Edward meletakkan dua bungkusan plastik tadi ke kursi penumpang belakang. Setelah itu, tanganku lantas menyodorkan es krim yang tadi lelaki itu titipkan padaku. Keningku mengerut bingung ketika Edward hanya menerima satu dari sodoran dua es krim tersebut.
"Itu satu untuk kamu," ungkap Edward dengan tangan yang meletakkan cup es krim tersebut pada tempat botol minuman yang tersedia di bagian pintu mobilnya.
"Eh, seriusan ini untuk aku?" tanyaku nggak percaya.
"Iya ...," jawab Edward sembari melirik sekilas ke arahku kemudian fokus lagi pada jalanan yang ada di depan sana. "Tenang aja, itu gratis kok," lanjut lelaki itu seakan mengerti keraguan dan menemukan ekspresi bimbang yang terlukis di wajahku.

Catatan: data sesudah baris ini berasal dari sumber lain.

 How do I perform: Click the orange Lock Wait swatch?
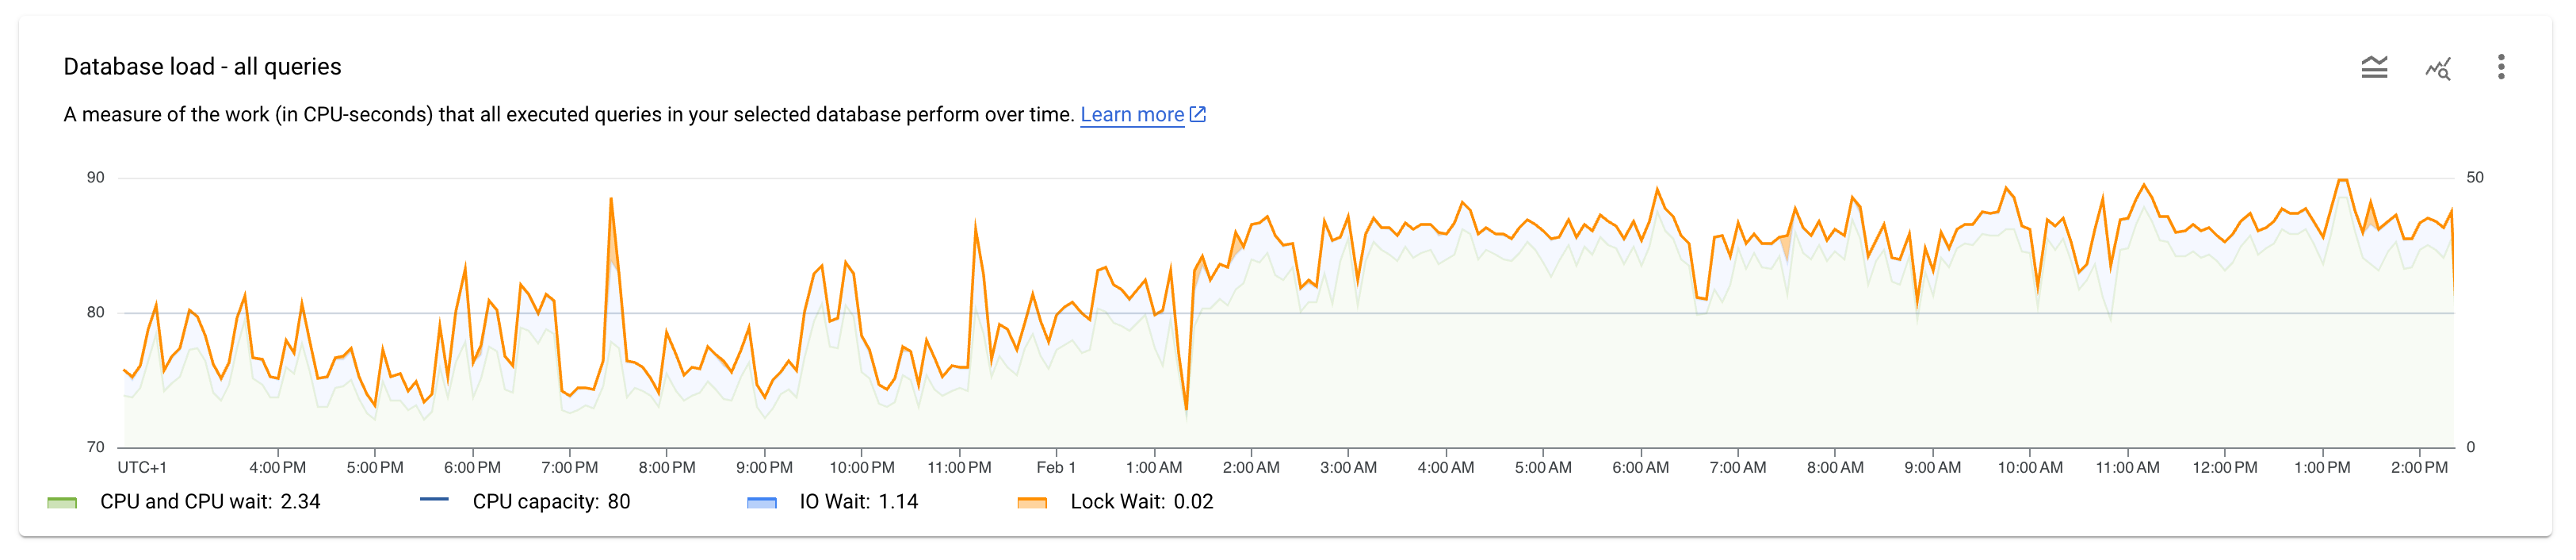pos(1032,502)
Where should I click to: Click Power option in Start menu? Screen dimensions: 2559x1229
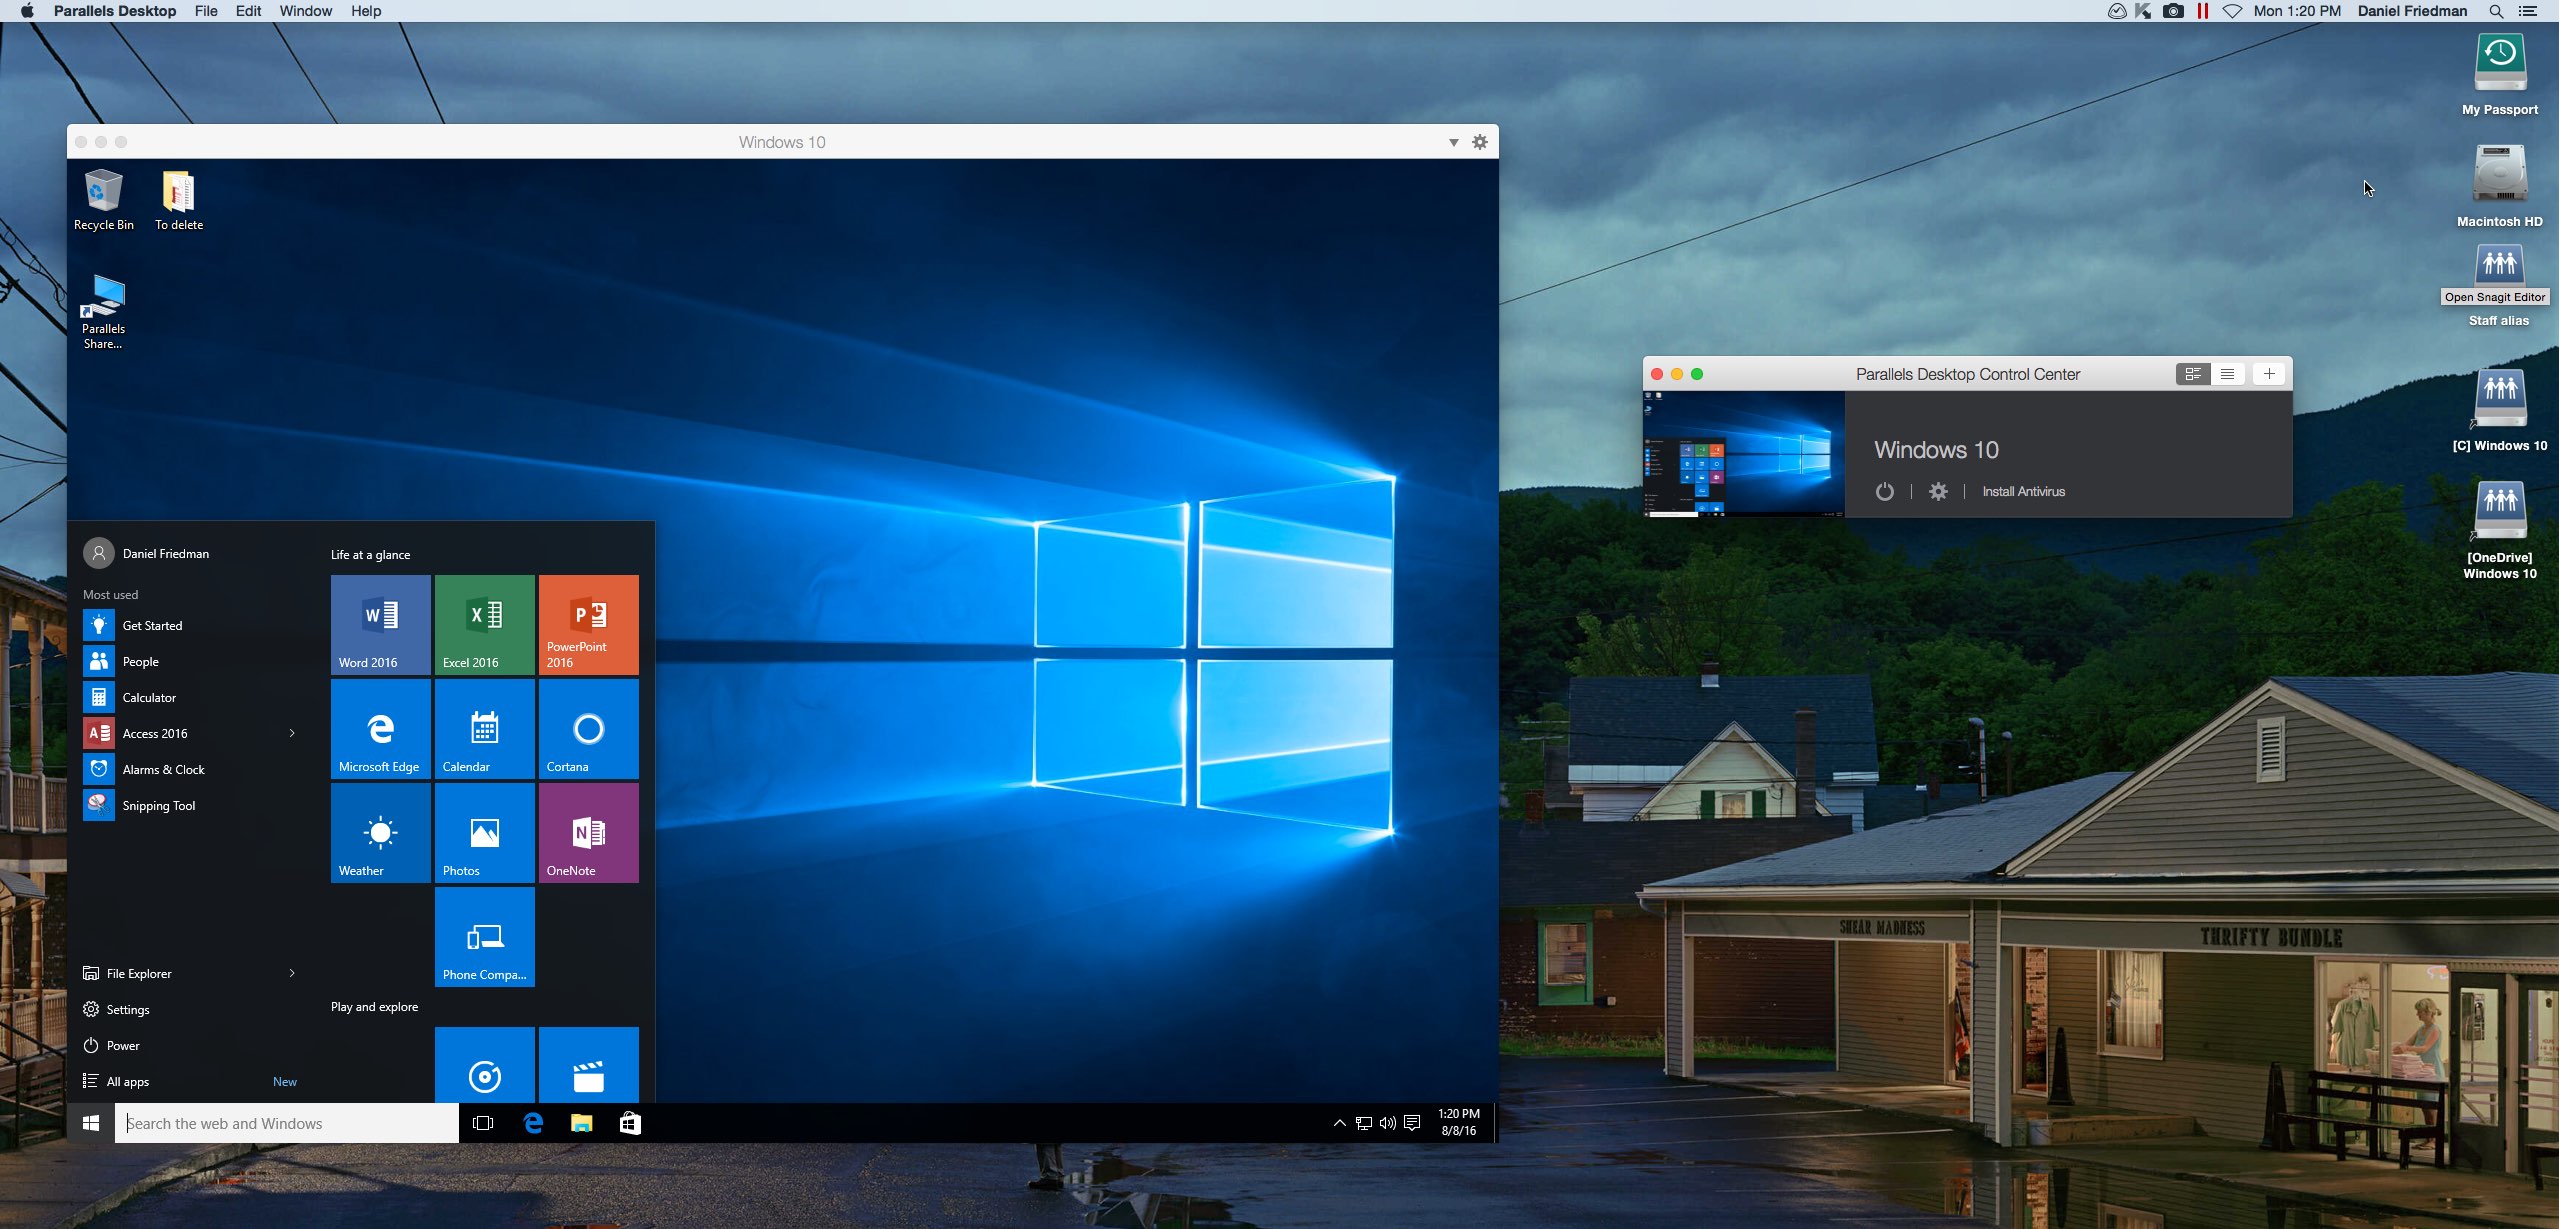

"Se—seriusan?" tanyaku lagi. Kali ini dengan senyum sumringah yang langsung dibalas dengan sebuah anggukan kepala oleh Edward. Lelaki itu kemudian terbahak dan membuatku bergeming sejenak karena belum pernah melihatnya tertawa selebar itu sebelumnya.
Seingatku, aku belum pernah melihat Edward terbahak sekeras ini sampai suaranya memenuhi seluruh ruang mobilnya. Biasanya lelaki itu hanya akan tersenyum simpul atau terkekeh kecil jika ada hal yang lucu. Bahkan saat guru-guru memujinya saja, Edward hanya memberikan senyum tipis yang penuh dengan kesopanan.